= Benjamin Beddome =

British hymn writer

Benjamin Beddome (23 January 1717 – 3 September 1795) was an English Particular Baptist minister and hymn writer. He served as minister for fifty-five years.

==Early life==
Beddome was born in Henley-in-Arden, Warwickshire, England, the son of Baptist minister John Beddome and Rachel Brandon. He was baptized in 1739 at the Baptist church at Prescott Street, Goodman's Fields, London, by Samuel Wilson. He studied under Bernard Foskett at Bristol Academy, where he established a close friendship with Caleb Evans and later at the Independent academy at Mile End in Middlesex. The family later moved to Bristol, where Beddome was apprenticed to a surgeon. At the end of his apprenticeship, he decided instead to pursue theological education with the intention of becoming a Christian minister. He studied initially under Bernard Foskett at the Baptist college in Bristol, where he became friends with John Ash. He later moved to complete his education at Moorfields Academy in London. He was baptized at the Baptist church in Prescott Street, Goodman's Fields, in 1739.

== Career ==
In 1740 he became the pastor of the Baptist church in Bourton-on-the-Water, Gloucestershire, and was ordained in 1743. He continued in this ministry for fifty-five years. He became well known as a preacher. John Rippon commented that, "though his voice was low, his delivery was forcible and demanded attention." He was a leading figure in the Midland Baptist Association.

== Personal ==
He married Elizabeth Boswell (1732-1784), daughter of a deacon in the church in Bourton, on 11 December 1749. They had three sons, John, Benjamin and Foskett.

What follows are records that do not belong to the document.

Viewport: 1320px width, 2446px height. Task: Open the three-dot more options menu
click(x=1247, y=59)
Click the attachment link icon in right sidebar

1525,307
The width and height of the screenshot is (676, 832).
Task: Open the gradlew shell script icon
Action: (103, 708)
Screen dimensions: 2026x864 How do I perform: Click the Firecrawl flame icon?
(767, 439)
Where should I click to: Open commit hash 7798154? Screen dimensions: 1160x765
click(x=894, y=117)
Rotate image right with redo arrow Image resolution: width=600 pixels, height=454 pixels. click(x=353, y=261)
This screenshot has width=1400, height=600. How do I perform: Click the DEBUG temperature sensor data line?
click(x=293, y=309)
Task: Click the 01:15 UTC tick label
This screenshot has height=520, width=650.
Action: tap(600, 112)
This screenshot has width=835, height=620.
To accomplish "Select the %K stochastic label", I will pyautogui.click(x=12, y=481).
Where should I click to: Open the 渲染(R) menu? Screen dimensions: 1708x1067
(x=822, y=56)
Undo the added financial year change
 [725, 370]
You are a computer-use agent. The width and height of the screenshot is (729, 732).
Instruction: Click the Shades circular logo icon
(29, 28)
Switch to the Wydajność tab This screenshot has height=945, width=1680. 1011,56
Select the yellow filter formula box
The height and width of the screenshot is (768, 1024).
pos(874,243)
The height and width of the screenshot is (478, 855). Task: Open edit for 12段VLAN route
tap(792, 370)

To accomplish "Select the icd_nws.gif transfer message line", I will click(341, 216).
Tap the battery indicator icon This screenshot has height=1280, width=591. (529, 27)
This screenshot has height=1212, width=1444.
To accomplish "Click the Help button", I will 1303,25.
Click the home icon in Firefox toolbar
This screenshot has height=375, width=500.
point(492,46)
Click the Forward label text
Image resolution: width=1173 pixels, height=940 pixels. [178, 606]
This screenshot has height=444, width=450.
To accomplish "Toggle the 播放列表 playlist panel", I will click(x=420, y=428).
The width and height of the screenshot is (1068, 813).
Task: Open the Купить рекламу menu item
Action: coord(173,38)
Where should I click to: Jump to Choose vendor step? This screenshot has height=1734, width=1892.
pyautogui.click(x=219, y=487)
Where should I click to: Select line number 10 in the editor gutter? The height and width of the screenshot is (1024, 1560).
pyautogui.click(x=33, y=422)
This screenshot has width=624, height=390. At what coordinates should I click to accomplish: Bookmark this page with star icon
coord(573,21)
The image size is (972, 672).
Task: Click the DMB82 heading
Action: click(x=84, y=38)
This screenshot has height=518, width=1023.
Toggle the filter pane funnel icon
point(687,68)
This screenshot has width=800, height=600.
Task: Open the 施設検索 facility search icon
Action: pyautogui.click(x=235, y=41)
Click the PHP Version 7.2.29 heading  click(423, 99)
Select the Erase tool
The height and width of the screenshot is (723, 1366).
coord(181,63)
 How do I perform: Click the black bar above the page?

In 1770, Beddome received an M.A. degree from Providence College, Rhode Island. He died in Bourton aged 78, and was buried in the graveyard of the Baptist church.

==Works==
Beddome was prolific as hymn writer, composing more than 800 hymns during his lifetime. They were written to be sung after his weekly Sunday sermon each week: relating to its content, they were not originally intended for publication. Beddome allowed 13 of his hymms to be included in the Bristol Baptist Collection of Ash & Evans, and 36 in Rippon's Selection. In 1818, a posthumous collection of 830 of his hymns was published as Hymns Adapted to Public Worship or Family Devotion. A number of Beddome's hymns are also included in the Sacred Harp. Robert Hall wrote:

The man of taste will be gratified with the beauty and original turns of thought which many of them exhibit, while the experimental Christian will often perceive the most secret movements of his soul strikingly delineated, and sentiments portrayed which will find their echo in every heart.

In 1752, Beddome wrote A Scriptural Exposition of the Baptist Catechism, by Way of Question and Answer, which was reprinted in 1776. Three volumes of his sermons were printed posthumously.